MATERIAL PROVIDED.
'''

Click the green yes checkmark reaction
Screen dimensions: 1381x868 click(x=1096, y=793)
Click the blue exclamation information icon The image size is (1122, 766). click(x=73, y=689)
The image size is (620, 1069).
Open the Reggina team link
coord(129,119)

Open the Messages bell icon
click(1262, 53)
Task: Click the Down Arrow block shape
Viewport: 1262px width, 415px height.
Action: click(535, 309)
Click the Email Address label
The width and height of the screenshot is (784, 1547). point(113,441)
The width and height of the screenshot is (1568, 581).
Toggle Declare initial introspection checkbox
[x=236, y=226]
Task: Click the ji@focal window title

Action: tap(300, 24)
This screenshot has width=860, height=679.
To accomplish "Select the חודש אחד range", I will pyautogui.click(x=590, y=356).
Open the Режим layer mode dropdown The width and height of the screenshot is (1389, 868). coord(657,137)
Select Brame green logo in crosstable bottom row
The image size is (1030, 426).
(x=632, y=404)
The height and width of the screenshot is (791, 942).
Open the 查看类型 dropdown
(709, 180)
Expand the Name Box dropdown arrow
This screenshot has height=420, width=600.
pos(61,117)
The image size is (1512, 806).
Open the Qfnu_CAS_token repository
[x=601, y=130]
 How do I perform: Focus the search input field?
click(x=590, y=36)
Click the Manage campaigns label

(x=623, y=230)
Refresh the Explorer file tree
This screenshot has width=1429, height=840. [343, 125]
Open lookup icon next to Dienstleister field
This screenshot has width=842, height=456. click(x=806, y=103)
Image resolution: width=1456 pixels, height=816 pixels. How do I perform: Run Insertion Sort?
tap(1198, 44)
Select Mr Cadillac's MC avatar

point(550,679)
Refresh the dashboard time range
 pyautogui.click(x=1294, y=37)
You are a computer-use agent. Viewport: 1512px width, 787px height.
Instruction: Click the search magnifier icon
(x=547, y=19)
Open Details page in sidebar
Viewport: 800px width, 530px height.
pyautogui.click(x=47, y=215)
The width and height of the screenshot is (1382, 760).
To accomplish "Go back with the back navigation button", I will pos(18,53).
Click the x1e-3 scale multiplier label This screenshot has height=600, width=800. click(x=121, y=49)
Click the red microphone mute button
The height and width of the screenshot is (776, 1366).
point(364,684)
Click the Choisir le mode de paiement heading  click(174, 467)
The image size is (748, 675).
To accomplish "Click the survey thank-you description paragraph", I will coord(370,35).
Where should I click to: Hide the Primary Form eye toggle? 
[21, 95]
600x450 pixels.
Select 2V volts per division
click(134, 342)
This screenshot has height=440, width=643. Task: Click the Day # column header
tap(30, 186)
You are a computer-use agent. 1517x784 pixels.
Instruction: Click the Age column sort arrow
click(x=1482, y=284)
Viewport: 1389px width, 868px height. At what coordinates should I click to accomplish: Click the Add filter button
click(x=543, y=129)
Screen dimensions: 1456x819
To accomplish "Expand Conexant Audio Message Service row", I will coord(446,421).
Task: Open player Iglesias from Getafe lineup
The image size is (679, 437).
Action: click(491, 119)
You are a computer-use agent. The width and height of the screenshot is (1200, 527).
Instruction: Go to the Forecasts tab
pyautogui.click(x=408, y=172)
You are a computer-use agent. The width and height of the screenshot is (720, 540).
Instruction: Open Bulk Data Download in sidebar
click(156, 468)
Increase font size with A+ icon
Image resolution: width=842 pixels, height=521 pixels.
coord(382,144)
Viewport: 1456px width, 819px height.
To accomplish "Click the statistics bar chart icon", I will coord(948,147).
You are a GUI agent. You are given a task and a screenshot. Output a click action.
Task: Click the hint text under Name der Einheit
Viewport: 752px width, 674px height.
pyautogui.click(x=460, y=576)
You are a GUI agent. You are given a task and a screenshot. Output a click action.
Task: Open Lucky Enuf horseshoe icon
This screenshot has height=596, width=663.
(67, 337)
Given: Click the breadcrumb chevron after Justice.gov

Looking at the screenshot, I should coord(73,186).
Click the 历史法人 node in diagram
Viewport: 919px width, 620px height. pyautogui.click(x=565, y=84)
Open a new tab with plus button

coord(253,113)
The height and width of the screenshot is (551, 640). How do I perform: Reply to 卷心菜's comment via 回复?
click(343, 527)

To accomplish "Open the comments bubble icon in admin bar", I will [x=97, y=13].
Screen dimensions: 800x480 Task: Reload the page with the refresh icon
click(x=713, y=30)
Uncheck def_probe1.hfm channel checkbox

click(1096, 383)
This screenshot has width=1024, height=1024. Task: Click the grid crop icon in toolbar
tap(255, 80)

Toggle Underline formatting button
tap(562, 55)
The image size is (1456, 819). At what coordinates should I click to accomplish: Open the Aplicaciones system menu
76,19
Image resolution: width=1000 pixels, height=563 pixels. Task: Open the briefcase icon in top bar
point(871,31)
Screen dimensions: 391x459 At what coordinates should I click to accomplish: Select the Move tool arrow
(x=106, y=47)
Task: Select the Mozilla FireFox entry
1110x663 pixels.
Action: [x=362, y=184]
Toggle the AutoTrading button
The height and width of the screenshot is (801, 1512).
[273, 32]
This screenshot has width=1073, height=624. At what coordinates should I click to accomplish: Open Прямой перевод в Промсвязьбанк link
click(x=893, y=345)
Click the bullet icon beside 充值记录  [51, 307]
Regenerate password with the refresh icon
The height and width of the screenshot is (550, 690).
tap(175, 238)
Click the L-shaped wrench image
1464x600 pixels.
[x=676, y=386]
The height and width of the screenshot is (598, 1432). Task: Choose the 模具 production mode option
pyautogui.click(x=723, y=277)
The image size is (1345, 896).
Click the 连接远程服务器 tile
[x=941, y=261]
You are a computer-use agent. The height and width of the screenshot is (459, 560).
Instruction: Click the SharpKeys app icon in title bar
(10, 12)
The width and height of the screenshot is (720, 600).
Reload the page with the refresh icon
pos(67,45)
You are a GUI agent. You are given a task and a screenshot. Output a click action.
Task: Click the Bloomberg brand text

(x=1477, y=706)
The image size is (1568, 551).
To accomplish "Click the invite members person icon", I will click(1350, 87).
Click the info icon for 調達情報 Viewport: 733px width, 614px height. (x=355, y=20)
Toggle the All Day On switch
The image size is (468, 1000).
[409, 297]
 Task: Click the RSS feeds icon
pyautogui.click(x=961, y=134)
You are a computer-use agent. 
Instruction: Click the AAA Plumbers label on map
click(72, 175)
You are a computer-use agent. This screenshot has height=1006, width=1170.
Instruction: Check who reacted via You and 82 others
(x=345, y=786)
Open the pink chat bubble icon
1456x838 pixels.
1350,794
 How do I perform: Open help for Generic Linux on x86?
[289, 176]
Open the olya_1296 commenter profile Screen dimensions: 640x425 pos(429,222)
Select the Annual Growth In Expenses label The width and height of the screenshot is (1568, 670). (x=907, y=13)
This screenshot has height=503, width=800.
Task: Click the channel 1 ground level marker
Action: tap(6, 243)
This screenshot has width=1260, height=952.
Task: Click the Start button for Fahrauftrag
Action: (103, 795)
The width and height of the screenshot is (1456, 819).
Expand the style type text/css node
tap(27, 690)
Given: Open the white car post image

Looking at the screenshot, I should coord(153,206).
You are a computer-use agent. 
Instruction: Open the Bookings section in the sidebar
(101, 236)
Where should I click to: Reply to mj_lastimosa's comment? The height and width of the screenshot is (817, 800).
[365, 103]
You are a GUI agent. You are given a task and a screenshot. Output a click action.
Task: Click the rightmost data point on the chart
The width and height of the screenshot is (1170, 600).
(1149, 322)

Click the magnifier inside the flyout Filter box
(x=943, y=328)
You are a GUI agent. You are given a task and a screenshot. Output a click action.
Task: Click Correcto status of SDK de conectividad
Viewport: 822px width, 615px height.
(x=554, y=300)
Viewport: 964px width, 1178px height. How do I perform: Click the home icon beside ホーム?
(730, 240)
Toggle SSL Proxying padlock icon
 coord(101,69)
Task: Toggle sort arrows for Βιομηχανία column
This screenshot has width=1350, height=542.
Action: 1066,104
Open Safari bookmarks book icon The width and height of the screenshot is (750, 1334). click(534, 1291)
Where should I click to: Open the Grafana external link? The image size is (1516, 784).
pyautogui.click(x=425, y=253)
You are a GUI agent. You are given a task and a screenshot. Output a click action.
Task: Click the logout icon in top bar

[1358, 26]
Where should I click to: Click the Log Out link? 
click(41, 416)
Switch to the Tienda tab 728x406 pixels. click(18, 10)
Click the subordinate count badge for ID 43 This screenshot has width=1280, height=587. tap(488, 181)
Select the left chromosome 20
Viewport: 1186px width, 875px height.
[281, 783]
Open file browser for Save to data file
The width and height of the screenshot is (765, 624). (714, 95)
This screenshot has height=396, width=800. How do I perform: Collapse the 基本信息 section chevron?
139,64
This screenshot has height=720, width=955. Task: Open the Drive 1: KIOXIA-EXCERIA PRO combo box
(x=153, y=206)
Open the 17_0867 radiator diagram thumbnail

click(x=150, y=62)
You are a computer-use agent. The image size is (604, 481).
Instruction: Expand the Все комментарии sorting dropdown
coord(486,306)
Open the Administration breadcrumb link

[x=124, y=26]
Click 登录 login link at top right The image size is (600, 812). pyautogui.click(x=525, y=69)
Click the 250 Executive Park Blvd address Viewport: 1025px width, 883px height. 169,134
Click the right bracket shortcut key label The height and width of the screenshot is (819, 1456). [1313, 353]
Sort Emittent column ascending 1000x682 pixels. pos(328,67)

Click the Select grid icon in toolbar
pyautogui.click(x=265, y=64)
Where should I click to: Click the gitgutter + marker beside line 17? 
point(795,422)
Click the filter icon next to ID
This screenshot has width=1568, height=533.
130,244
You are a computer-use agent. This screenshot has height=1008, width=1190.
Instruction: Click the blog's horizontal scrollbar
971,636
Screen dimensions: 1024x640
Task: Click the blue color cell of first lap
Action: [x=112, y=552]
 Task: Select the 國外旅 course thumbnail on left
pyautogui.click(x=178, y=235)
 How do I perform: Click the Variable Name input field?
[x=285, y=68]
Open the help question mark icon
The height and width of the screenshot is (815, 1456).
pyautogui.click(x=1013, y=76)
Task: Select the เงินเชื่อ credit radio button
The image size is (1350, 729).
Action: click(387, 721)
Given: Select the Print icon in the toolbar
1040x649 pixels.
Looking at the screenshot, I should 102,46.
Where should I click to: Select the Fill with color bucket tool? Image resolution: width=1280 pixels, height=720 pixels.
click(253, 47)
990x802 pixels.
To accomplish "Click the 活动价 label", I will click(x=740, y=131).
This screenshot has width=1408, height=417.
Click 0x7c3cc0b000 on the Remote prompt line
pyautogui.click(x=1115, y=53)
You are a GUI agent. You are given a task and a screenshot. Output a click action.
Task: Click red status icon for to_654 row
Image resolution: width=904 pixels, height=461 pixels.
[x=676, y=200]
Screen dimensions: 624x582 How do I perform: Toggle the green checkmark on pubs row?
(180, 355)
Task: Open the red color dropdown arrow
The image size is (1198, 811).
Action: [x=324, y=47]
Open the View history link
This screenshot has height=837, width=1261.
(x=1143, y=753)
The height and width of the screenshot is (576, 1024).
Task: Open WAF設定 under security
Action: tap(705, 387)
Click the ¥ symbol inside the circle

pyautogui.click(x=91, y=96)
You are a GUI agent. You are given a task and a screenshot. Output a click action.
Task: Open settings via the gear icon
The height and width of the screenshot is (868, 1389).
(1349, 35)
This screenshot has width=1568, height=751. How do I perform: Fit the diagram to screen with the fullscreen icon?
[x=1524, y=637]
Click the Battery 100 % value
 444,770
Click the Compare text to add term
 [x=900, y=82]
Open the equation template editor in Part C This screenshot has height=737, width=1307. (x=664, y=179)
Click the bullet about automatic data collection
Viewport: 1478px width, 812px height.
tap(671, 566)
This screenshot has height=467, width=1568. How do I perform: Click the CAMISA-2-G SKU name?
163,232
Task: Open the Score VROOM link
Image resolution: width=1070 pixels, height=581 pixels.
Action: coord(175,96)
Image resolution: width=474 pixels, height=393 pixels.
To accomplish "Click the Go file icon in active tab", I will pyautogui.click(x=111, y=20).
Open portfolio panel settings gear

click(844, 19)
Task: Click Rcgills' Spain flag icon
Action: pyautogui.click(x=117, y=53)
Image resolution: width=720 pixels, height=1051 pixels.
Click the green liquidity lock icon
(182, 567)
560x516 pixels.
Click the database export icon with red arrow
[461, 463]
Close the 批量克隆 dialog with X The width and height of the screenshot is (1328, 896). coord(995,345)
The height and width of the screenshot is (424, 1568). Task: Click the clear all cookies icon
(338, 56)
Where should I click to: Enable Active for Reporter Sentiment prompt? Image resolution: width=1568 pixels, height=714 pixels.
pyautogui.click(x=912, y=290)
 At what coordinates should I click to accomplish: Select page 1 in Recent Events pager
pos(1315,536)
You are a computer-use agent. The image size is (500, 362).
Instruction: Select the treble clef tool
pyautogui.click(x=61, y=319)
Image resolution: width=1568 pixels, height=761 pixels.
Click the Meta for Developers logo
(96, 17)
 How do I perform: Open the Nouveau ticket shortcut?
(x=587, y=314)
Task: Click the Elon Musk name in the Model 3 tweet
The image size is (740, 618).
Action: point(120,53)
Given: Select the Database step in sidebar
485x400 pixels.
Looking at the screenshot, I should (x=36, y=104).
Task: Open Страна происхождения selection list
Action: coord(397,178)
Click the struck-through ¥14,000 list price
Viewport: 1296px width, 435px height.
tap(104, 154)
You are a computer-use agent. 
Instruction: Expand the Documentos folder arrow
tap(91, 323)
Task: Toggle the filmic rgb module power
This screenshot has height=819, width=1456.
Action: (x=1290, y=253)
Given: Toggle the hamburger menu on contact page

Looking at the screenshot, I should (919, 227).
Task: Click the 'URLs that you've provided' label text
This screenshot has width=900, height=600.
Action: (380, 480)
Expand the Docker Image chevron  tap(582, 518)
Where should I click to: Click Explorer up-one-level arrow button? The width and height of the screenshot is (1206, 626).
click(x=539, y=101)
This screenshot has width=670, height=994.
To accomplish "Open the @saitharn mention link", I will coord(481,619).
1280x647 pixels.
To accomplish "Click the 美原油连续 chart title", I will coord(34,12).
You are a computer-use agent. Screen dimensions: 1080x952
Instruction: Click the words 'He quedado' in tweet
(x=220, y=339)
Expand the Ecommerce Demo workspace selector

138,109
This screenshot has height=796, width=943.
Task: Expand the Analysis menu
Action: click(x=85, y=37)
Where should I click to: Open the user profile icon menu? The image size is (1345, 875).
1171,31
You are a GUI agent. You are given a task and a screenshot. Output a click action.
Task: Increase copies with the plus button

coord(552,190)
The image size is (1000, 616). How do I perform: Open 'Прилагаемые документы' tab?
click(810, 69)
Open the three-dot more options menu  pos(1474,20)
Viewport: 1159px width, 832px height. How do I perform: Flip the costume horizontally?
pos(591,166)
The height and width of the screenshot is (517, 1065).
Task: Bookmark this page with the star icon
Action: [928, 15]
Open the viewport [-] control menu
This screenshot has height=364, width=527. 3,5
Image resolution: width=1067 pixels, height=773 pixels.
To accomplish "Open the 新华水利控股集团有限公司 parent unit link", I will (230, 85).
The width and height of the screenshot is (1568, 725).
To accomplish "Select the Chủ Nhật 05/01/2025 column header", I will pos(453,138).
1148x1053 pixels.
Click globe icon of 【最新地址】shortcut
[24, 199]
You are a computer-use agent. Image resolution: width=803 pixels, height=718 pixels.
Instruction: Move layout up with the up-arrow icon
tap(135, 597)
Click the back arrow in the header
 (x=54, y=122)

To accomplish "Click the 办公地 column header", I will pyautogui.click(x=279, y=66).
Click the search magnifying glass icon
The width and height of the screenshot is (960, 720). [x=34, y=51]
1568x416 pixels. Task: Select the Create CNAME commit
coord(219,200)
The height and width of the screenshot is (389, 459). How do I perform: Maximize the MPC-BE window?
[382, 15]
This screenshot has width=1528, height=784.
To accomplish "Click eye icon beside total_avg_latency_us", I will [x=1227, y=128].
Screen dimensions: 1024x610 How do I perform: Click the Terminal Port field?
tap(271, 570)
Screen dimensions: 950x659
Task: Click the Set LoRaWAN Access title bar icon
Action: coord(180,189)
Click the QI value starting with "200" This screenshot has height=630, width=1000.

'''

TASK. Render every line of the records from the one containing "Open the help question mark icon" through the one containing "will click(x=740, y=131).", both included, as a JSON list of strings with one string per line and blank lines dropped.

OUTPUT OF THE EXERCISE.
[
  "Open the help question mark icon",
  "The height and width of the screenshot is (815, 1456).",
  "pyautogui.click(x=1013, y=76)",
  "Task: Select the เงินเชื่อ credit radio button",
  "The image size is (1350, 729).",
  "Action: click(387, 721)",
  "Given: Select the Print icon in the toolbar",
  "1040x649 pixels.",
  "Looking at the screenshot, I should 102,46.",
  "Where should I click to: Select the Fill with color bucket tool? Image resolution: width=1280 pixels, height=720 pixels.",
  "click(253, 47)",
  "990x802 pixels.",
  "To accomplish \"Click the 活动价 label\", I will click(x=740, y=131)."
]